Sein Leben als Kollegiat war ereignisarm; Pater war scheu und ein ausgesprochener Buchmensch, sodass er nur wenige Freundschaften schloss. Auch sein später ausgebildeter literarischer Geschmack war noch nicht erkennbar. Der Geisteswissenschaftler Benjamin Jowett erkannte sein Potential und bot ihm Privatunterricht an. Obwohl Pater sich für ihn eher enttäuschend entwickelte, schloss er sein Literaturstudium 1862 mit der zweithöchsten Bewertungsstufe ab.

Nach seinem Abschluss ließ Pater sich in Oxford nieder und unterrichtete Privatschüler. Als Kind hatte er mit dem Gedanken gespielt, der Anglikanischen Kirche beizutreten, aber in Oxford war sein christlicher Glaube erschüttert worden. Zur Zeit seines Abschlusses dachte er daran, unitarischer Geistlicher zu werden, ließ aber auch von diesem Gedanken wieder ab. Als ihm eine Wissenschaftlerstelle am Brasenose College angeboten wurde, schlug er die Universitätslaufbahn ein.

Walter Pater empfand das Akademikerleben jedoch schließlich als lähmend. Seit dem Beginn seiner Karriere erweiterte sich seine Interessenssphäre; er entwickelte Interesse an der Literatur und begann Artikel sowie Kritiken zu schreiben. Seine erste Arbeit, die im Druck erschien, war ein kurzer Essay über Coleridge, ein Beitrag im Westminster Review 1866. Einige Monate später (Januar 1867) erschien in derselben Zeitschrift sein Essay zu Winckelmann, der erste Ausdruck seines Idealismus.
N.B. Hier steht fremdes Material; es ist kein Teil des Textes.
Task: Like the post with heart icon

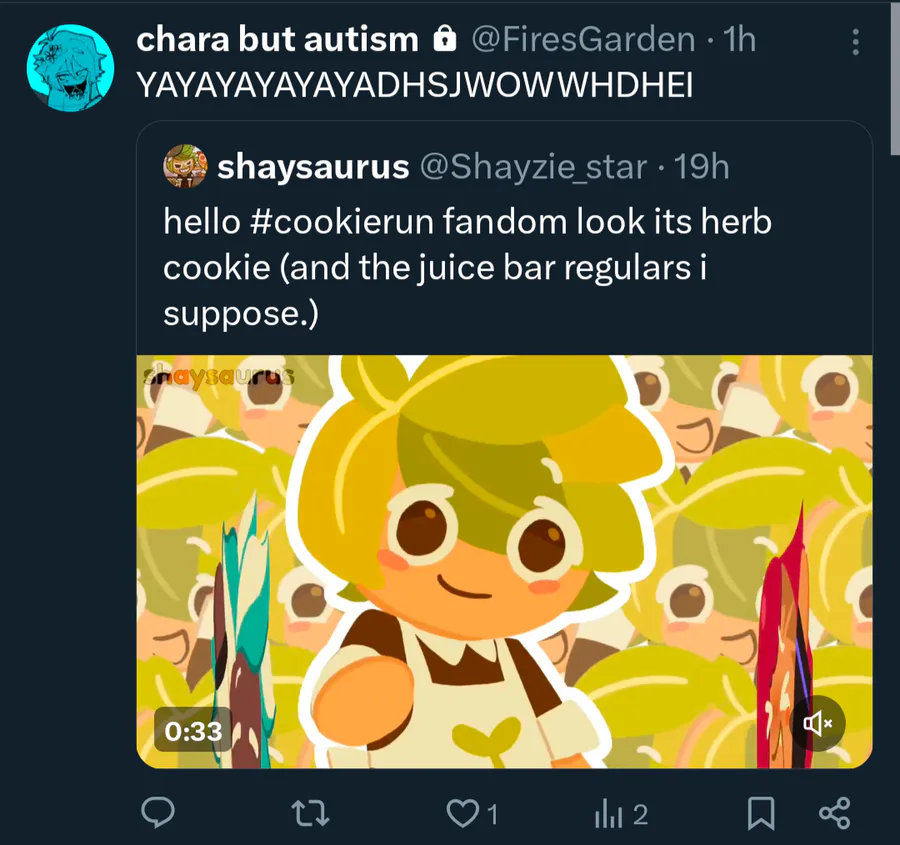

Im folgenden Jahr erschien seine Untersuchung über „Ästhetische Dichtung“ im Fortnightly Review, später folgten Essays zu Leonardo da Vinci, Sandro Botticelli, Giovanni Pico della Mirandola und Michelangelo. Diese und einige ähnliche Aufsätze wurden 1873 in seinem Buch Studien zur Geschichte der Renaissance gesammelt. Pater, der jetzt den Mittelpunkt eines kleinen Kreises in Oxford bildete, erwarb sich Anerkennung in London und andernorts; unter anderem zählte er die Präraffaeliten zu seinen Freunden.

Anfang 1885 erschien Paters philosophischer Roman Marius der Epikureer, sein Hauptbeitrag zur Literatur. In diesem Werk stellt Pater sein Ideal des ästhetischen Lebens umfassend ausgearbeitet dar: seinen Schönheitskult im Gegensatz zum blanken Asketentum und seine Theorie einer stimulierenden Wirkung des Strebens nach Schönheit als Ideal eigenen Rechts. Die Grundideen der späteren Ästhetischen Bewegung lassen sich in Teilen auf Pater zurückführen. Sein Einfluss ist besonders deutlich bei einem der prominentesten Vertreter der Bewegung, Oscar Wilde, der einst Schüler Paters in Oxford war.

Im Jahre 1887 veröffentlichte Pater Imaginary Portraits, vier essayistische Biographien erfundener Personen, 1889 Appreciations, with an Essay on Style, 1893 Plato and Platonism und 1894 The Child in the House. Seine Greek Studies und seine Miscellaneous Studies wurden postum im Jahre 1895 gesammelt, sein nachgelassener Roman über Gaston de Latour erschien 1896, und seine Essays aus dem „Guardian“ wurden 1897 privat verlegt. Eine Gesamtausgabe seiner Werke erschien im Jahre 1901.

In den 1890er Jahren übte Pater beträchtlichen Einfluss in der Kulturszene aus. Seinen guten Bekannten zufolge wuchs aber auch seine religiöse Begeisterung wieder. Bevor diese Religiosität einen prägenden Einfluss auf sein Werk nahm, starb er jedoch mit 55 Jahren an rheumatischem Fieber. Er liegt auf dem St.-Giles-Friedhof in Oxford begraben.

Der Perfektionist Pater schrieb nur unter großer Anstrengung und korrigierte seine Arbeit stets pedantisch. Sein literarischer Stil, heiter und kontemplativ, lässt (mit den Worten Gilbert Keith Chestertons) ein „enormes Streben nach Unparteilichkeit“ ahnen. Reichtum und Tiefe seiner Sprache passten zu seiner Lebensphilosophie, die von einer Sehnsucht geprägt war, „mit einer harten, edelsteinartigen Flamme zu brennen“ und in Harmonie mit dem Höchsten zu leben.